> **WORK REQUEST**: Find "Task: Collapse the" in the data, then restate the line it sits in and every later line word for word, ending with the last line.

Top of DATA EXTRACTS

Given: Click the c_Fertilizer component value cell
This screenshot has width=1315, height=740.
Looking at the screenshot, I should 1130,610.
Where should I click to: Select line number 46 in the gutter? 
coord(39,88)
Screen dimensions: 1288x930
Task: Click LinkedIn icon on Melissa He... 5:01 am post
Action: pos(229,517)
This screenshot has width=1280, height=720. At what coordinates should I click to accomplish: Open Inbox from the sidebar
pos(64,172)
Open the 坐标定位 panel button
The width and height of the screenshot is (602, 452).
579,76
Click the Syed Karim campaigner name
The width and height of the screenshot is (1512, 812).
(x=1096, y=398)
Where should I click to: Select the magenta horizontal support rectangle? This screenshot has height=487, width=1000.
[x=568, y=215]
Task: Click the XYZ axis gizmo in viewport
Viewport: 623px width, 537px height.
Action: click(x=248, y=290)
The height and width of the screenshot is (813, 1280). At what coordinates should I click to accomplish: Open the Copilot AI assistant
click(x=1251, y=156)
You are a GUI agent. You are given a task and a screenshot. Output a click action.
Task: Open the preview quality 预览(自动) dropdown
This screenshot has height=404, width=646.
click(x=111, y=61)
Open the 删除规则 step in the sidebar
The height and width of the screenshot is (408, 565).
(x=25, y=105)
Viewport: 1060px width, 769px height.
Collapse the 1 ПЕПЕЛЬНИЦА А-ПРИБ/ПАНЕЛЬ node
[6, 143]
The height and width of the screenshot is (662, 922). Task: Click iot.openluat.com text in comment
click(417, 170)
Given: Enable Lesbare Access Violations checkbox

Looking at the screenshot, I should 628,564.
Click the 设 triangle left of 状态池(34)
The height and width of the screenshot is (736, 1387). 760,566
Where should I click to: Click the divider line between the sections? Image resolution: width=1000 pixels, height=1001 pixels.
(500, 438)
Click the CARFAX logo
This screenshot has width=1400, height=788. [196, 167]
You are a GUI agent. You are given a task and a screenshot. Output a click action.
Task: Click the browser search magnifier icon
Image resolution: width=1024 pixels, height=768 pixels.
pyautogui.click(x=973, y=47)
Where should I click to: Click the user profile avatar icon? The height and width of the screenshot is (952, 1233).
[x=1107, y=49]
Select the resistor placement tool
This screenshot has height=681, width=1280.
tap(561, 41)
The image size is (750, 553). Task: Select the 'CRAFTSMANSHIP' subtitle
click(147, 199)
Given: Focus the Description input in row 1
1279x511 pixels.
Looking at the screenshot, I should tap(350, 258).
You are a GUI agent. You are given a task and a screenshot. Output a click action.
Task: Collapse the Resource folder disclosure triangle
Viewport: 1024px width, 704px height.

Bottom of DATA EXTRACTS

> **ANSWER TO THIS PROBLEM**:
Task: Collapse the Resource folder disclosure triangle
Viewport: 1024px width, 704px height.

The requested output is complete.